[Collected data]
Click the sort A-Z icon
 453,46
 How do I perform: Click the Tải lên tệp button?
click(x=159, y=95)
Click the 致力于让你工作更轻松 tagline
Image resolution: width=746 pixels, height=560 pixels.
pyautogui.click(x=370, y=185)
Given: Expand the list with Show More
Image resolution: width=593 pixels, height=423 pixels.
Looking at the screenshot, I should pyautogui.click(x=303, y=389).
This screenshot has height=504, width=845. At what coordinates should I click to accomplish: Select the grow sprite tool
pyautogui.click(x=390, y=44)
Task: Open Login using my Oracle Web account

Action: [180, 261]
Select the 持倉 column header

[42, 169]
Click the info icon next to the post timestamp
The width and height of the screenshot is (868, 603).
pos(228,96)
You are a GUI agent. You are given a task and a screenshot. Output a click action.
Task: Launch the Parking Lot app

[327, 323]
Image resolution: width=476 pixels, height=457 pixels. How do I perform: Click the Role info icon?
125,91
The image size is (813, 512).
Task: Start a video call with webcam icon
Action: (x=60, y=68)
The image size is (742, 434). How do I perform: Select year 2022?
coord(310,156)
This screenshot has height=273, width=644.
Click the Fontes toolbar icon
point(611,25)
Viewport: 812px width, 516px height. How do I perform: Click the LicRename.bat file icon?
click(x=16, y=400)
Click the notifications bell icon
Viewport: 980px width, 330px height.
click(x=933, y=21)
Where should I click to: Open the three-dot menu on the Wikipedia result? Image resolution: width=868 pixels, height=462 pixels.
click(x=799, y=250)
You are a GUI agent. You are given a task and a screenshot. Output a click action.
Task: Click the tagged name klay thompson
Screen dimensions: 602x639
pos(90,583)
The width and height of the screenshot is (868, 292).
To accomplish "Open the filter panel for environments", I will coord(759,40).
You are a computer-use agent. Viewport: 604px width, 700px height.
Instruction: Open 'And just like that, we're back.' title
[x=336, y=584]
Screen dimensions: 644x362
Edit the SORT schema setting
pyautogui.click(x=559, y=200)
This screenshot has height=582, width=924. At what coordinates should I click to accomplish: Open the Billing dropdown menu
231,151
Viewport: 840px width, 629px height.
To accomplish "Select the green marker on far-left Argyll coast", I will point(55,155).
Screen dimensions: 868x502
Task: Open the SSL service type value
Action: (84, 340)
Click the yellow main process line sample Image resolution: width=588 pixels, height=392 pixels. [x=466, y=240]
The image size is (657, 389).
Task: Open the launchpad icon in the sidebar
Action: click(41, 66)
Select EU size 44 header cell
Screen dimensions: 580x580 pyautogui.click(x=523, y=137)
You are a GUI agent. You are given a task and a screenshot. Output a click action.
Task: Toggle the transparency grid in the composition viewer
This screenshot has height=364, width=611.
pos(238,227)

_EXERCISE:_ Your answer should be the data above, retyped exactly.

_RESPONSE AREA:_
Click the sort A-Z icon
 453,46
 How do I perform: Click the Tải lên tệp button?
click(x=159, y=95)
Click the 致力于让你工作更轻松 tagline
Image resolution: width=746 pixels, height=560 pixels.
pyautogui.click(x=370, y=185)
Given: Expand the list with Show More
Image resolution: width=593 pixels, height=423 pixels.
Looking at the screenshot, I should pyautogui.click(x=303, y=389).
This screenshot has height=504, width=845. At what coordinates should I click to accomplish: Select the grow sprite tool
pyautogui.click(x=390, y=44)
Task: Open Login using my Oracle Web account

Action: [180, 261]
Select the 持倉 column header

[42, 169]
Click the info icon next to the post timestamp
The width and height of the screenshot is (868, 603).
pos(228,96)
You are a GUI agent. You are given a task and a screenshot. Output a click action.
Task: Launch the Parking Lot app

[327, 323]
Image resolution: width=476 pixels, height=457 pixels. How do I perform: Click the Role info icon?
125,91
The image size is (813, 512).
Task: Start a video call with webcam icon
Action: (x=60, y=68)
The image size is (742, 434). How do I perform: Select year 2022?
coord(310,156)
This screenshot has height=273, width=644.
Click the Fontes toolbar icon
point(611,25)
Viewport: 812px width, 516px height. How do I perform: Click the LicRename.bat file icon?
click(x=16, y=400)
Click the notifications bell icon
Viewport: 980px width, 330px height.
click(x=933, y=21)
Where should I click to: Open the three-dot menu on the Wikipedia result? Image resolution: width=868 pixels, height=462 pixels.
click(x=799, y=250)
You are a GUI agent. You are given a task and a screenshot. Output a click action.
Task: Click the tagged name klay thompson
Screen dimensions: 602x639
pos(90,583)
The width and height of the screenshot is (868, 292).
To accomplish "Open the filter panel for environments", I will coord(759,40).
You are a computer-use agent. Viewport: 604px width, 700px height.
Instruction: Open 'And just like that, we're back.' title
[x=336, y=584]
Screen dimensions: 644x362
Edit the SORT schema setting
pyautogui.click(x=559, y=200)
This screenshot has height=582, width=924. At what coordinates should I click to accomplish: Open the Billing dropdown menu
231,151
Viewport: 840px width, 629px height.
To accomplish "Select the green marker on far-left Argyll coast", I will point(55,155).
Screen dimensions: 868x502
Task: Open the SSL service type value
Action: (84, 340)
Click the yellow main process line sample Image resolution: width=588 pixels, height=392 pixels. [x=466, y=240]
The image size is (657, 389).
Task: Open the launchpad icon in the sidebar
Action: click(41, 66)
Select EU size 44 header cell
Screen dimensions: 580x580 pyautogui.click(x=523, y=137)
You are a GUI agent. You are given a task and a screenshot. Output a click action.
Task: Toggle the transparency grid in the composition viewer
This screenshot has height=364, width=611.
pos(238,227)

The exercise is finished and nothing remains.